_Your instructions_
Echo the lines of these entries verbatim, omitting the pictures from your answer.

(Text and element pointing entries)
┄┄┄┄┄┄┄┄┄┄

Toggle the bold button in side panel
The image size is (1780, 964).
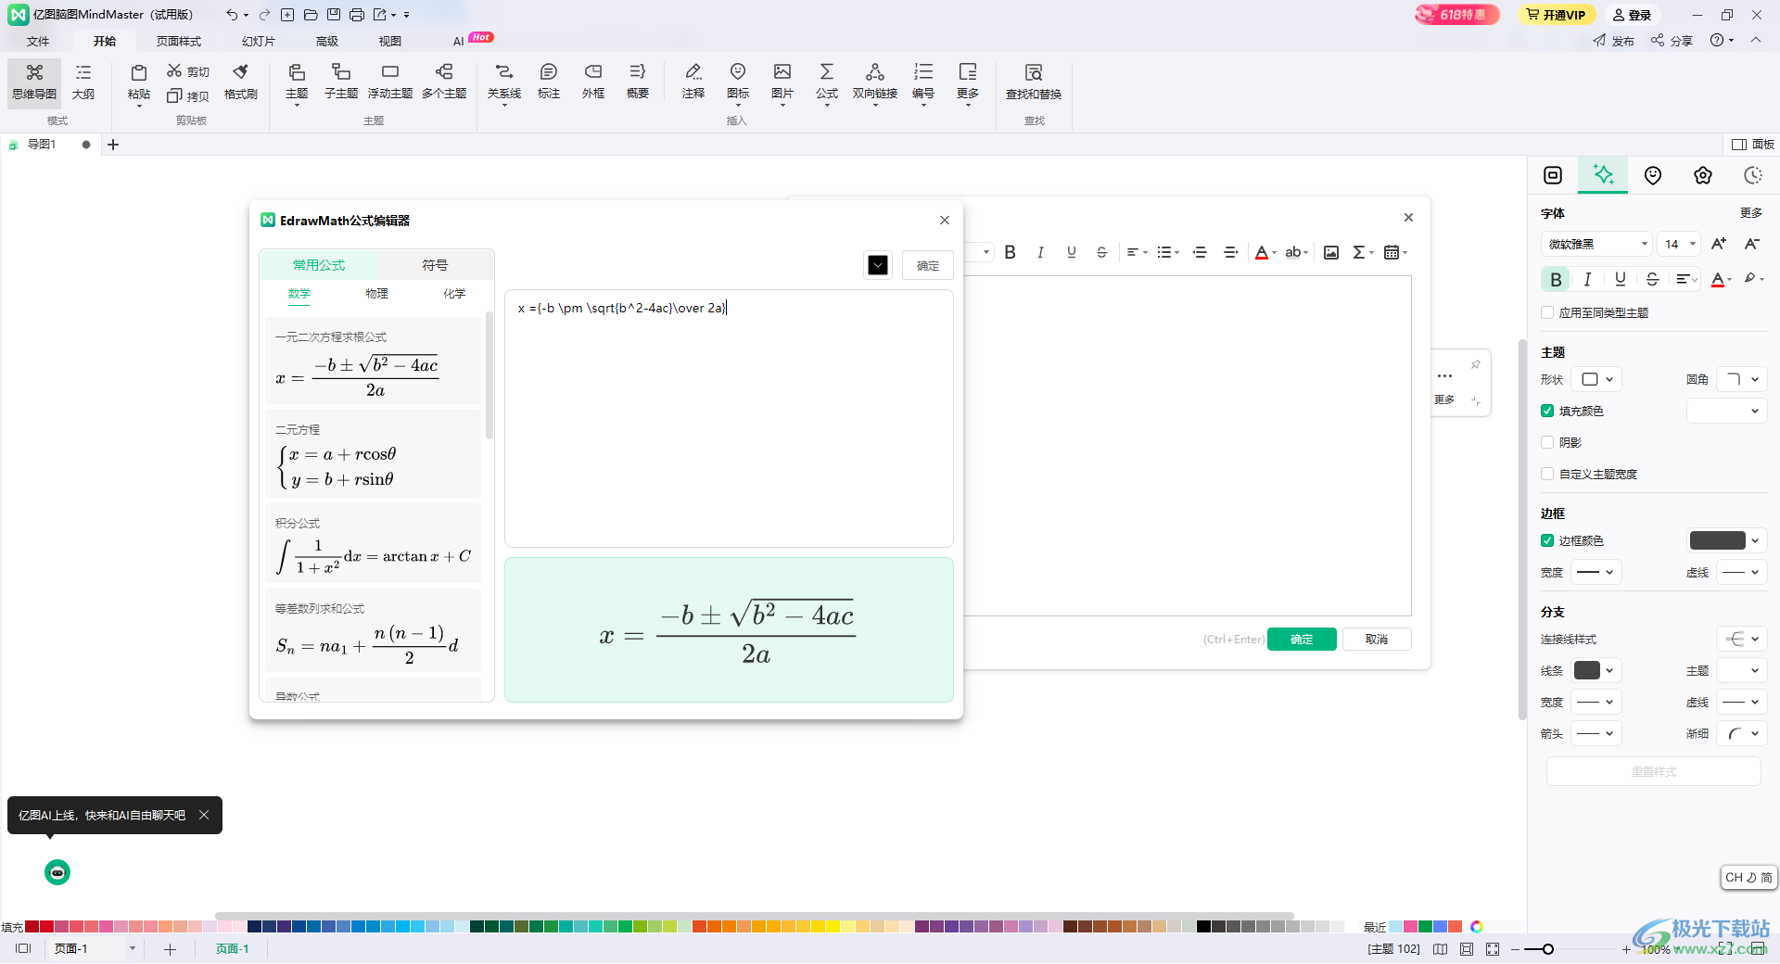1556,279
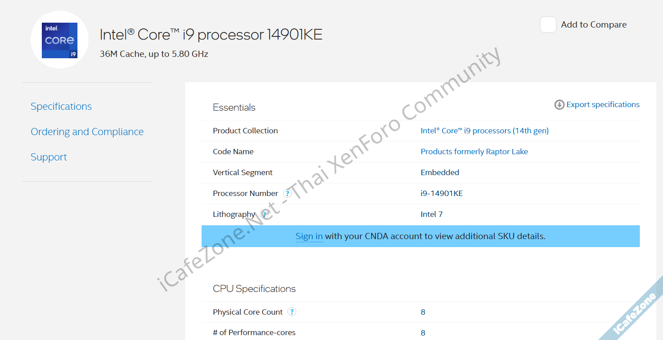Follow the Products formerly Raptor Lake link
Viewport: 663px width, 340px height.
click(474, 152)
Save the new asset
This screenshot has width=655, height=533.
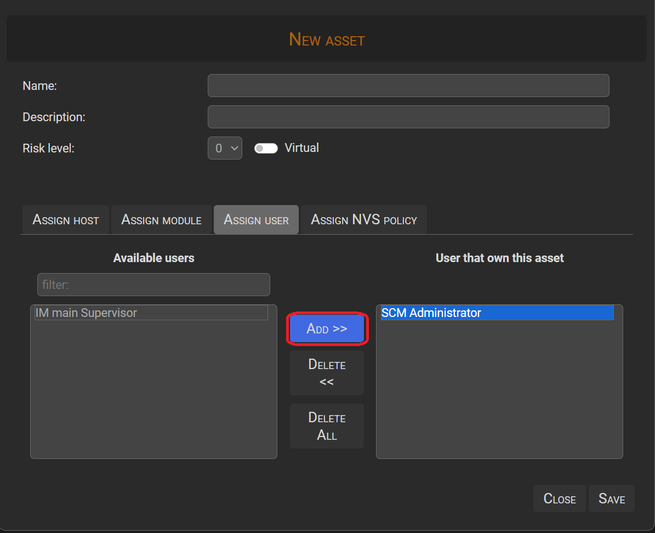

┄┄┄┄┄┄┄┄┄┄

_Response below_
Toggle the bold button in side panel
The image size is (1780, 964).
1556,279
Follow the Products formerly Raptor Lake link
Viewport: 663px width, 340px height.
click(474, 152)
Save the new asset
This screenshot has width=655, height=533.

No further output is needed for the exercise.